The latest from the renowned painter—Marlene Dumas’s new works respond more than ever to the uncertainty and sensuality of the painting process itself. Allowing the structure of the canvases and the materiality of the paint greater freedom to inform the development of her compositions, the artist has likened the creation of these works to the act of falling in love: an unpredictable and open-ended process that is as filled with awkwardness and anxiety as it is with bliss and discovery. Myths & Mortals documents a selection of new paintings—debuted in the spring of 2018 at David Zwirner, New York—ranging from monumental nude figures to intimately scaled canvases that present details of bodily parts and facial features.
Several nearly ten-foot-tall paintings focus on individual figures, including a number of male and female nudes and a seemingly solemn bride, whose expression is obscured behind a floor-length veil.
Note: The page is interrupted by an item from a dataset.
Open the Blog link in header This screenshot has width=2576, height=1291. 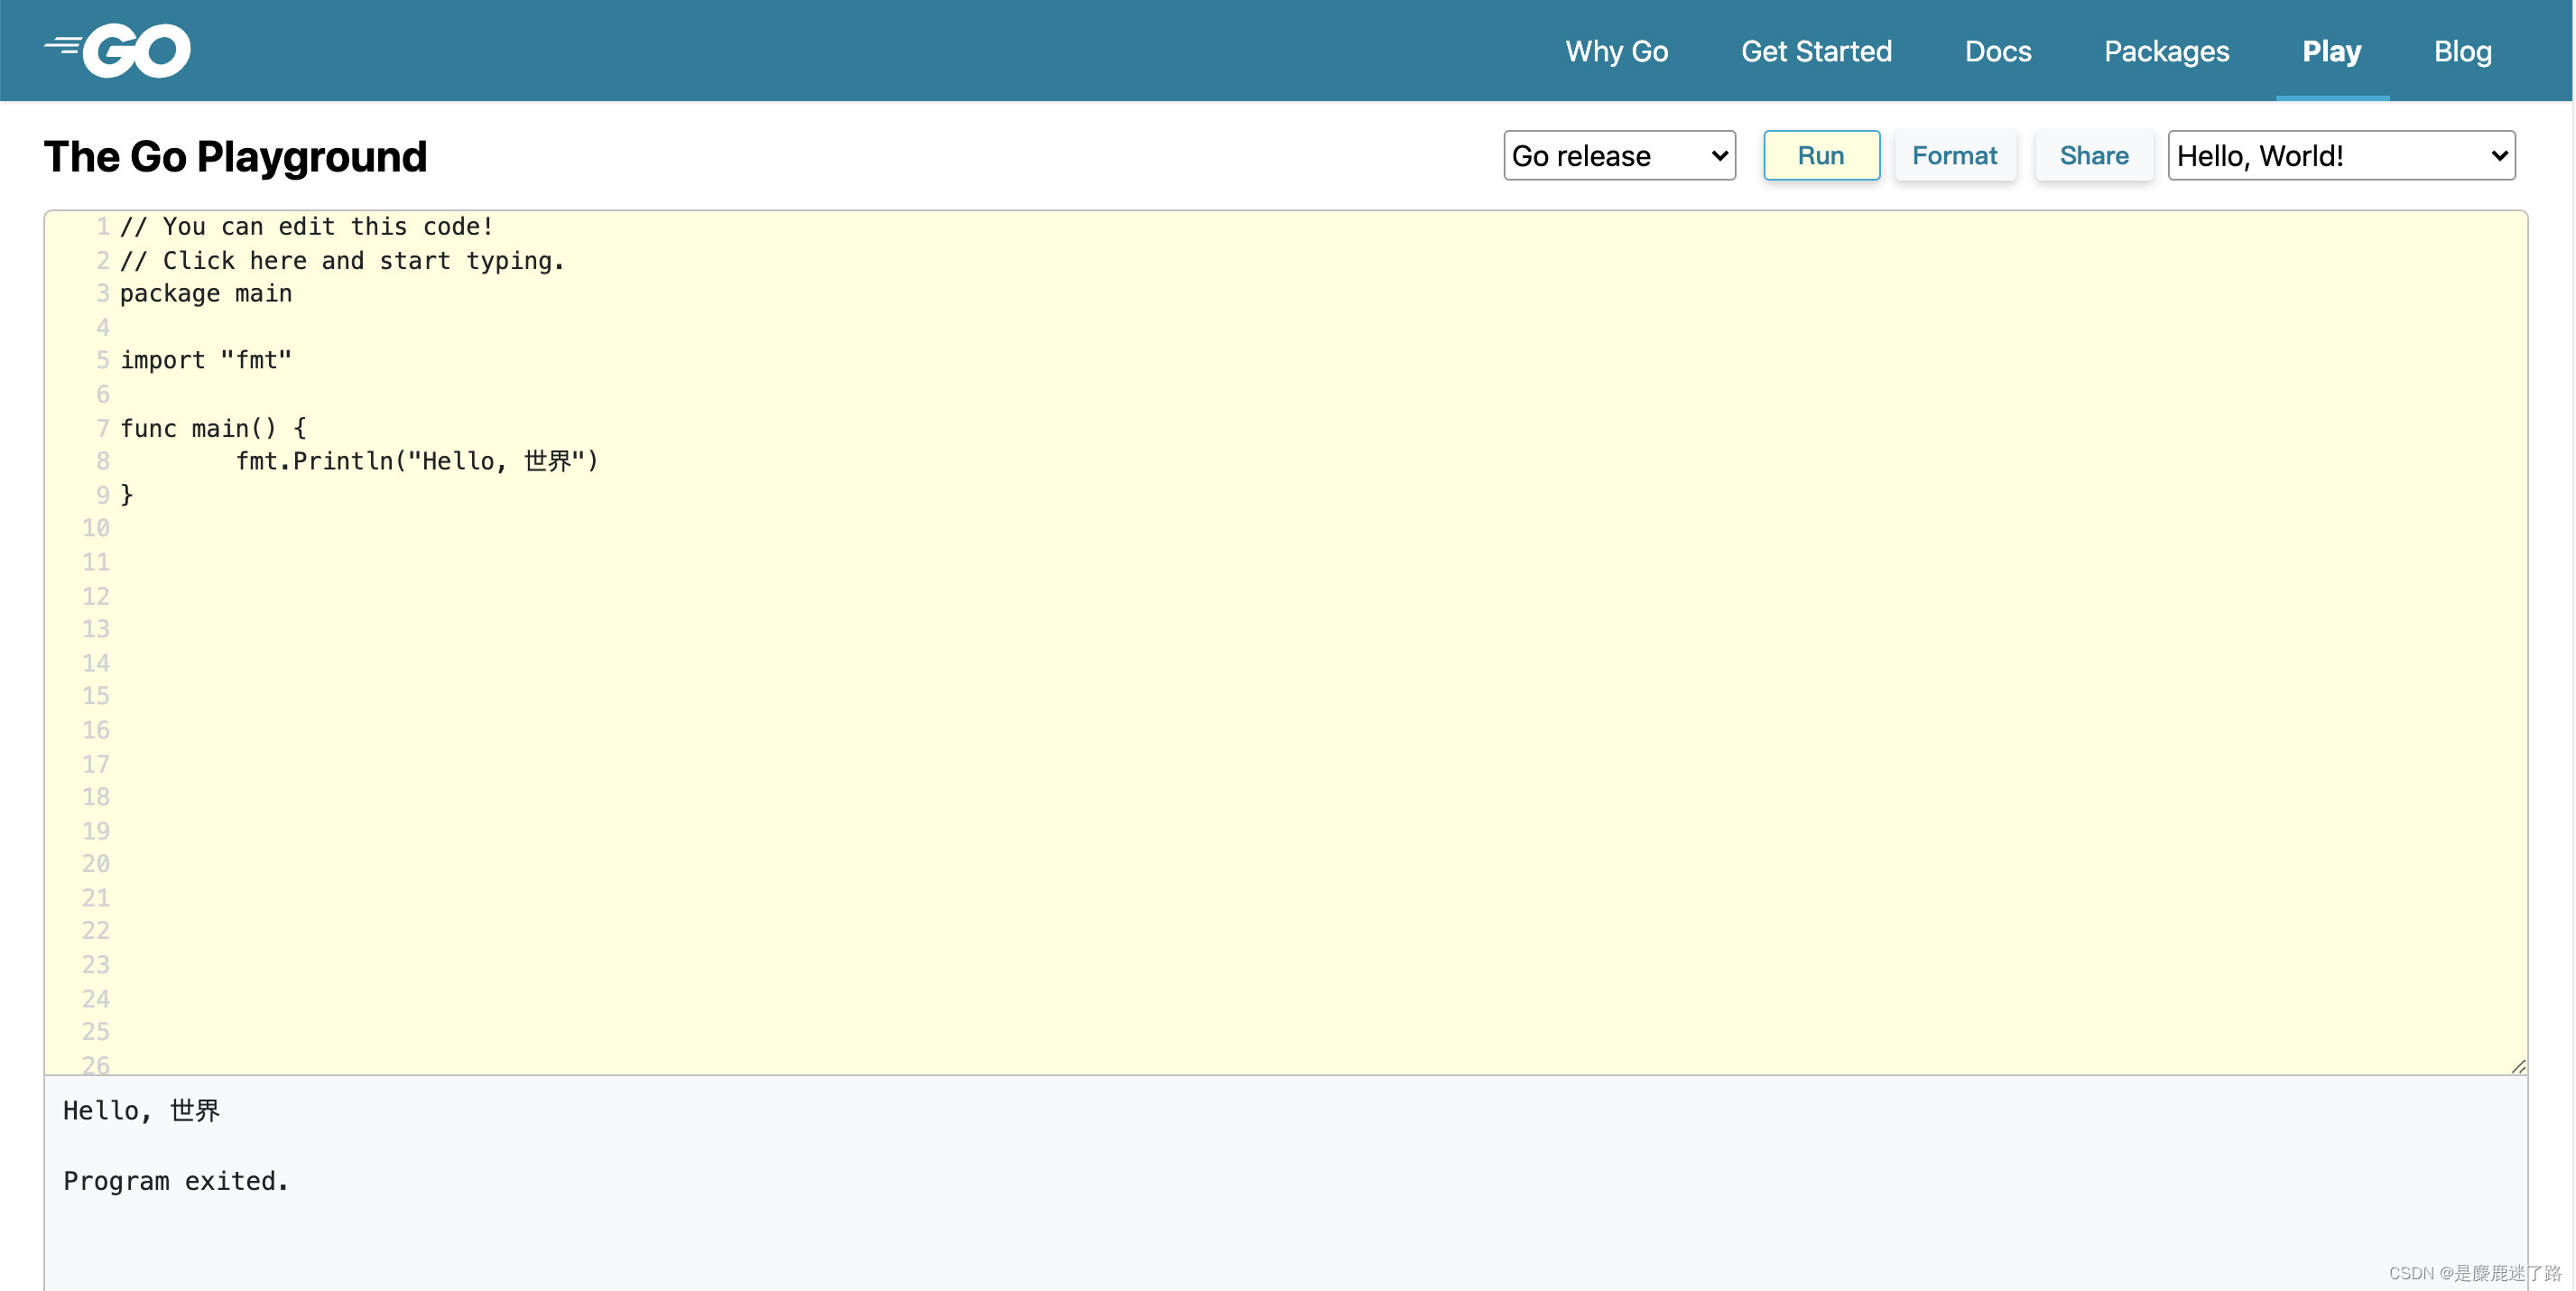(2462, 51)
Like the Greek gods and goddesses, the figures in these paintings are at once larger than life and overwhelmingly human. The smaller-scale paintings—referred to by the artist as “erotic landscapes”—present a variety of fragmentary images: eyes, lips, nipples, or lovers locked in a kiss. Evident across all of these works is the artist’s uniquely sensitive treatment of the human form and her constantly evolving experimentation with color and texture.
Alongside these new paintings, Dumas presents an expansive series of thirty-two works on paper originally created for a Dutch translation of William Shakespeare’s narrative poem Venus & Adonis (1593) by Hafid Bouazza (2016). Myths & Mortals is accompanied by new scholarship on the artist by Claire Messud and a text by Dumas herself.